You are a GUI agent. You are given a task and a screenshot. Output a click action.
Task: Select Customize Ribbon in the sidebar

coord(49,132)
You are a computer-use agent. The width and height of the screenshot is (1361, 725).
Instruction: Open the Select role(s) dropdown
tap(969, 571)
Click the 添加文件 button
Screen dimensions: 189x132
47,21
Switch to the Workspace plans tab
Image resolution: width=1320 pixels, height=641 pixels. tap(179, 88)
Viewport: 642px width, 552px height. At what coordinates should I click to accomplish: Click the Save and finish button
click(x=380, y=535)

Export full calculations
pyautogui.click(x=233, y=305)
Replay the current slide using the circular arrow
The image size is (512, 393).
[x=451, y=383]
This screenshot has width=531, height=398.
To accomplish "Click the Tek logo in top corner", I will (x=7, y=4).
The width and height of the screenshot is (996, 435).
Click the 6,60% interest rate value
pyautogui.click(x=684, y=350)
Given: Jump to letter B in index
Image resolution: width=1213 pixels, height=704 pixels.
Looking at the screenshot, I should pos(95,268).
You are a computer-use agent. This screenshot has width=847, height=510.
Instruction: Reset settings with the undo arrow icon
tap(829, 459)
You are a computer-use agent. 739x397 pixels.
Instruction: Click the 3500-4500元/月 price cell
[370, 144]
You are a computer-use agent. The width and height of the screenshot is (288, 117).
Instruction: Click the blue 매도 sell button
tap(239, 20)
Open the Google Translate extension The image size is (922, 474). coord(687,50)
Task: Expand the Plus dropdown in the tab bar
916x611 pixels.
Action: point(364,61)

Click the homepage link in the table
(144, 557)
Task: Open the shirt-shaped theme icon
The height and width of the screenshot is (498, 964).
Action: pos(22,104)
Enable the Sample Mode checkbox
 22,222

**EXERCISE OBJECTIVE:** When you respond, give the whole listing again exactly as written.

**FINISHED EXERCISE:**
You are a GUI agent. You are given a task and a screenshot. Output a click action.
Task: Select Customize Ribbon in the sidebar

coord(49,132)
You are a computer-use agent. The width and height of the screenshot is (1361, 725).
Instruction: Open the Select role(s) dropdown
tap(969, 571)
Click the 添加文件 button
Screen dimensions: 189x132
47,21
Switch to the Workspace plans tab
Image resolution: width=1320 pixels, height=641 pixels. tap(179, 88)
Viewport: 642px width, 552px height. At what coordinates should I click to accomplish: Click the Save and finish button
click(x=380, y=535)

Export full calculations
pyautogui.click(x=233, y=305)
Replay the current slide using the circular arrow
The image size is (512, 393).
[x=451, y=383]
This screenshot has width=531, height=398.
To accomplish "Click the Tek logo in top corner", I will (x=7, y=4).
The width and height of the screenshot is (996, 435).
Click the 6,60% interest rate value
pyautogui.click(x=684, y=350)
Given: Jump to letter B in index
Image resolution: width=1213 pixels, height=704 pixels.
Looking at the screenshot, I should pos(95,268).
You are a computer-use agent. This screenshot has width=847, height=510.
Instruction: Reset settings with the undo arrow icon
tap(829, 459)
You are a computer-use agent. 739x397 pixels.
Instruction: Click the 3500-4500元/月 price cell
[370, 144]
You are a computer-use agent. The width and height of the screenshot is (288, 117).
Instruction: Click the blue 매도 sell button
tap(239, 20)
Open the Google Translate extension The image size is (922, 474). coord(687,50)
Task: Expand the Plus dropdown in the tab bar
916x611 pixels.
Action: point(364,61)

Click the homepage link in the table
(144, 557)
Task: Open the shirt-shaped theme icon
The height and width of the screenshot is (498, 964).
Action: pos(22,104)
Enable the Sample Mode checkbox
 22,222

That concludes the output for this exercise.